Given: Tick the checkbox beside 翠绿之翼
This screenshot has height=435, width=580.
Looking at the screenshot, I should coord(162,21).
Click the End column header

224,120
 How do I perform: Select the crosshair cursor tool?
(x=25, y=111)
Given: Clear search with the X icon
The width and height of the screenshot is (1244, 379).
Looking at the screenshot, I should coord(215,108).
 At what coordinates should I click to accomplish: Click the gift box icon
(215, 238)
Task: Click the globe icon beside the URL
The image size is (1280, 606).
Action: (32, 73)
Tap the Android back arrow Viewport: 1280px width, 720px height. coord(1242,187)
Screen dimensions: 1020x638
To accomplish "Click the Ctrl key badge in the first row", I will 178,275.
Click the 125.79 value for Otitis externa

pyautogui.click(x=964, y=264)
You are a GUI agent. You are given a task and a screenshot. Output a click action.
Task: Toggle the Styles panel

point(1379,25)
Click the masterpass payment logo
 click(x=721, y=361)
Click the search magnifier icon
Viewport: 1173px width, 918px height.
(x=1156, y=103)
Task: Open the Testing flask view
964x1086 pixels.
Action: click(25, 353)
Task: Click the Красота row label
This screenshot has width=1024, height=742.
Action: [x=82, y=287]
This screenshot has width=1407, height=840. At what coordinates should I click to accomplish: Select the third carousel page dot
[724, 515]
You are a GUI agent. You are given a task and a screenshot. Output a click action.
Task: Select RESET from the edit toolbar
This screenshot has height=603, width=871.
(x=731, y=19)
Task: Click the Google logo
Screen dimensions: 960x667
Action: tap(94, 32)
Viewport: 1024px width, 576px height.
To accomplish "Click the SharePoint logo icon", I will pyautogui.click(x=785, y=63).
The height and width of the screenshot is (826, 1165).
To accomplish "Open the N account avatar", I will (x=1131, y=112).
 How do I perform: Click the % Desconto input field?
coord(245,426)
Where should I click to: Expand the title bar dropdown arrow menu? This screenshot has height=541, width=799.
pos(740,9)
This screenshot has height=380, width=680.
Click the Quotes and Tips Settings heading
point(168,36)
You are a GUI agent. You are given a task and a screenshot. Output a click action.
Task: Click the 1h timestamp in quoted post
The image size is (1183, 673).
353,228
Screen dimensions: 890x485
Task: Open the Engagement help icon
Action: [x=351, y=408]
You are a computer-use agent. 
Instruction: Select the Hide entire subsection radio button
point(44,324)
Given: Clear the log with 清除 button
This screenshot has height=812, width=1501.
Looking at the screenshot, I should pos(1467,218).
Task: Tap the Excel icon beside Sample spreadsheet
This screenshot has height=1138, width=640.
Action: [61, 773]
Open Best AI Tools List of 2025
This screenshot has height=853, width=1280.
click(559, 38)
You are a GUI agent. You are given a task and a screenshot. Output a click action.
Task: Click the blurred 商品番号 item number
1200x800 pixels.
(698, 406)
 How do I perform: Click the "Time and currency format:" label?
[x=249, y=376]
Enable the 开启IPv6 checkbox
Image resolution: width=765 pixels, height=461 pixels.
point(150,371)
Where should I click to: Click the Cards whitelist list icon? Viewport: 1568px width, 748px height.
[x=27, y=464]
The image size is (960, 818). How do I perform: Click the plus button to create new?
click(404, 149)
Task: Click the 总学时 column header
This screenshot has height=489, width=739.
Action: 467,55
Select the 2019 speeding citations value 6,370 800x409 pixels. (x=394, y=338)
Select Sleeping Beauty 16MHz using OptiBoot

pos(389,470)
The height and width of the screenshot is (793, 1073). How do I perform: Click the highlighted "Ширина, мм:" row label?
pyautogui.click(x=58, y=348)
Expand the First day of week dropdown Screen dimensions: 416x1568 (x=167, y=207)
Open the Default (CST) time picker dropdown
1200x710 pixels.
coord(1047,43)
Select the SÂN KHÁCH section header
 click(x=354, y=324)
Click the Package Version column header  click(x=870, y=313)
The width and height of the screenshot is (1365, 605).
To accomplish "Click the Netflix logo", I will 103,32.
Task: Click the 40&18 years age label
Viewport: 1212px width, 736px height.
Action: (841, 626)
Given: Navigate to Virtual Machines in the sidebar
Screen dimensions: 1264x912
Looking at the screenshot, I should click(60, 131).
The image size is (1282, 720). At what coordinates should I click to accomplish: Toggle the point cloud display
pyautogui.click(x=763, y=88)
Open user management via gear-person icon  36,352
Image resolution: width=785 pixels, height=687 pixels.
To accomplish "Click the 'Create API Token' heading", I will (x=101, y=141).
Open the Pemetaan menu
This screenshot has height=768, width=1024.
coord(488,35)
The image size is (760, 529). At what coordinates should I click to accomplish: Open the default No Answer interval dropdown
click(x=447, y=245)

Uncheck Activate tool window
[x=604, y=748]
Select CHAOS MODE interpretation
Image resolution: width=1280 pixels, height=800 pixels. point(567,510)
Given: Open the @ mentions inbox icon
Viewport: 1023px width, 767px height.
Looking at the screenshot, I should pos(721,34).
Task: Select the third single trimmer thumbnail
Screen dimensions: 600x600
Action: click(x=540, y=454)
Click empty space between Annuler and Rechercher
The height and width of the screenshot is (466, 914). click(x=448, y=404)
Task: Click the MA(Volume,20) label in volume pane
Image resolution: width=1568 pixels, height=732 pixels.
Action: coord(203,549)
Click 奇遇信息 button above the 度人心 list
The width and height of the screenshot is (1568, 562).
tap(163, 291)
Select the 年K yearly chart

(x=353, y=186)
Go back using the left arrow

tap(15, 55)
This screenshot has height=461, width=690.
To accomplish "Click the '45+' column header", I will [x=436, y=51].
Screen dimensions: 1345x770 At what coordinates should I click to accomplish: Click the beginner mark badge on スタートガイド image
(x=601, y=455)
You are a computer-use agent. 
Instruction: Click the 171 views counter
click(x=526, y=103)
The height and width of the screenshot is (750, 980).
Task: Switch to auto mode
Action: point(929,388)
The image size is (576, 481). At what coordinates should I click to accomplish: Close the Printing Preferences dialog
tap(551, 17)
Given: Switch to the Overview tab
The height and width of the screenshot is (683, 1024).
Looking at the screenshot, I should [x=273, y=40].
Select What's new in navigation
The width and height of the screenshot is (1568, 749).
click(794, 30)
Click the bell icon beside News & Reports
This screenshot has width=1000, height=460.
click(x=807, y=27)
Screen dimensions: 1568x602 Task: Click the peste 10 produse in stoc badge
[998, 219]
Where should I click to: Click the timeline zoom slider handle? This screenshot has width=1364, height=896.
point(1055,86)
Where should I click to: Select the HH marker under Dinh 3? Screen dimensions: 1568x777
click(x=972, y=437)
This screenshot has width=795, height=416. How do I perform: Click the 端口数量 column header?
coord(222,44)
--------------------
Exercise details —
Retype every record above exactly as written.

Task output —
Given: Tick the checkbox beside 翠绿之翼
This screenshot has height=435, width=580.
Looking at the screenshot, I should coord(162,21).
Click the End column header

224,120
 How do I perform: Select the crosshair cursor tool?
(x=25, y=111)
Given: Clear search with the X icon
The width and height of the screenshot is (1244, 379).
Looking at the screenshot, I should coord(215,108).
 At what coordinates should I click to accomplish: Click the gift box icon
(215, 238)
Task: Click the globe icon beside the URL
The image size is (1280, 606).
Action: (32, 73)
Tap the Android back arrow Viewport: 1280px width, 720px height. coord(1242,187)
Screen dimensions: 1020x638
To accomplish "Click the Ctrl key badge in the first row", I will 178,275.
Click the 125.79 value for Otitis externa

pyautogui.click(x=964, y=264)
You are a GUI agent. You are given a task and a screenshot. Output a click action.
Task: Toggle the Styles panel

point(1379,25)
Click the masterpass payment logo
 click(x=721, y=361)
Click the search magnifier icon
Viewport: 1173px width, 918px height.
(x=1156, y=103)
Task: Open the Testing flask view
964x1086 pixels.
Action: click(25, 353)
Task: Click the Красота row label
This screenshot has width=1024, height=742.
Action: [x=82, y=287]
This screenshot has width=1407, height=840. At what coordinates should I click to accomplish: Select the third carousel page dot
[724, 515]
You are a GUI agent. You are given a task and a screenshot. Output a click action.
Task: Select RESET from the edit toolbar
This screenshot has height=603, width=871.
(x=731, y=19)
Task: Click the Google logo
Screen dimensions: 960x667
Action: tap(94, 32)
Viewport: 1024px width, 576px height.
To accomplish "Click the SharePoint logo icon", I will pyautogui.click(x=785, y=63).
The height and width of the screenshot is (826, 1165).
To accomplish "Open the N account avatar", I will (x=1131, y=112).
 How do I perform: Click the % Desconto input field?
coord(245,426)
Where should I click to: Expand the title bar dropdown arrow menu? This screenshot has height=541, width=799.
pos(740,9)
This screenshot has height=380, width=680.
Click the Quotes and Tips Settings heading
point(168,36)
You are a GUI agent. You are given a task and a screenshot. Output a click action.
Task: Click the 1h timestamp in quoted post
The image size is (1183, 673).
353,228
Screen dimensions: 890x485
Task: Open the Engagement help icon
Action: [x=351, y=408]
You are a computer-use agent. 
Instruction: Select the Hide entire subsection radio button
point(44,324)
Given: Clear the log with 清除 button
This screenshot has height=812, width=1501.
Looking at the screenshot, I should pos(1467,218).
Task: Tap the Excel icon beside Sample spreadsheet
This screenshot has height=1138, width=640.
Action: [61, 773]
Open Best AI Tools List of 2025
This screenshot has height=853, width=1280.
click(559, 38)
You are a GUI agent. You are given a task and a screenshot. Output a click action.
Task: Click the blurred 商品番号 item number
1200x800 pixels.
(698, 406)
 How do I perform: Click the "Time and currency format:" label?
[x=249, y=376]
Enable the 开启IPv6 checkbox
Image resolution: width=765 pixels, height=461 pixels.
point(150,371)
Where should I click to: Click the Cards whitelist list icon? Viewport: 1568px width, 748px height.
[x=27, y=464]
The image size is (960, 818). How do I perform: Click the plus button to create new?
click(404, 149)
Task: Click the 总学时 column header
This screenshot has height=489, width=739.
Action: 467,55
Select the 2019 speeding citations value 6,370 800x409 pixels. (x=394, y=338)
Select Sleeping Beauty 16MHz using OptiBoot

pos(389,470)
The height and width of the screenshot is (793, 1073). How do I perform: Click the highlighted "Ширина, мм:" row label?
pyautogui.click(x=58, y=348)
Expand the First day of week dropdown Screen dimensions: 416x1568 (x=167, y=207)
Open the Default (CST) time picker dropdown
1200x710 pixels.
coord(1047,43)
Select the SÂN KHÁCH section header
 click(x=354, y=324)
Click the Package Version column header  click(x=870, y=313)
The width and height of the screenshot is (1365, 605).
To accomplish "Click the Netflix logo", I will 103,32.
Task: Click the 40&18 years age label
Viewport: 1212px width, 736px height.
Action: (841, 626)
Given: Navigate to Virtual Machines in the sidebar
Screen dimensions: 1264x912
Looking at the screenshot, I should click(60, 131).
The image size is (1282, 720). At what coordinates should I click to accomplish: Toggle the point cloud display
pyautogui.click(x=763, y=88)
Open user management via gear-person icon  36,352
Image resolution: width=785 pixels, height=687 pixels.
To accomplish "Click the 'Create API Token' heading", I will (x=101, y=141).
Open the Pemetaan menu
This screenshot has height=768, width=1024.
coord(488,35)
The image size is (760, 529). At what coordinates should I click to accomplish: Open the default No Answer interval dropdown
click(x=447, y=245)

Uncheck Activate tool window
[x=604, y=748]
Select CHAOS MODE interpretation
Image resolution: width=1280 pixels, height=800 pixels. point(567,510)
Given: Open the @ mentions inbox icon
Viewport: 1023px width, 767px height.
Looking at the screenshot, I should pos(721,34).
Task: Select the third single trimmer thumbnail
Screen dimensions: 600x600
Action: click(x=540, y=454)
Click empty space between Annuler and Rechercher
The height and width of the screenshot is (466, 914). click(x=448, y=404)
Task: Click the MA(Volume,20) label in volume pane
Image resolution: width=1568 pixels, height=732 pixels.
Action: coord(203,549)
Click 奇遇信息 button above the 度人心 list
The width and height of the screenshot is (1568, 562).
tap(163, 291)
Select the 年K yearly chart

(x=353, y=186)
Go back using the left arrow

tap(15, 55)
This screenshot has height=461, width=690.
To accomplish "Click the '45+' column header", I will [x=436, y=51].
Screen dimensions: 1345x770 At what coordinates should I click to accomplish: Click the beginner mark badge on スタートガイド image
(x=601, y=455)
You are a computer-use agent. 
Instruction: Click the 171 views counter
click(x=526, y=103)
The height and width of the screenshot is (750, 980).
Task: Switch to auto mode
Action: point(929,388)
The image size is (576, 481). At what coordinates should I click to accomplish: Close the Printing Preferences dialog
tap(551, 17)
Given: Switch to the Overview tab
The height and width of the screenshot is (683, 1024).
Looking at the screenshot, I should [x=273, y=40].
Select What's new in navigation
The width and height of the screenshot is (1568, 749).
click(794, 30)
Click the bell icon beside News & Reports
This screenshot has width=1000, height=460.
click(x=807, y=27)
Screen dimensions: 1568x602 Task: Click the peste 10 produse in stoc badge
[998, 219]
Where should I click to: Click the timeline zoom slider handle? This screenshot has width=1364, height=896.
point(1055,86)
Where should I click to: Select the HH marker under Dinh 3? Screen dimensions: 1568x777
click(x=972, y=437)
This screenshot has width=795, height=416. How do I perform: Click the 端口数量 column header?
coord(222,44)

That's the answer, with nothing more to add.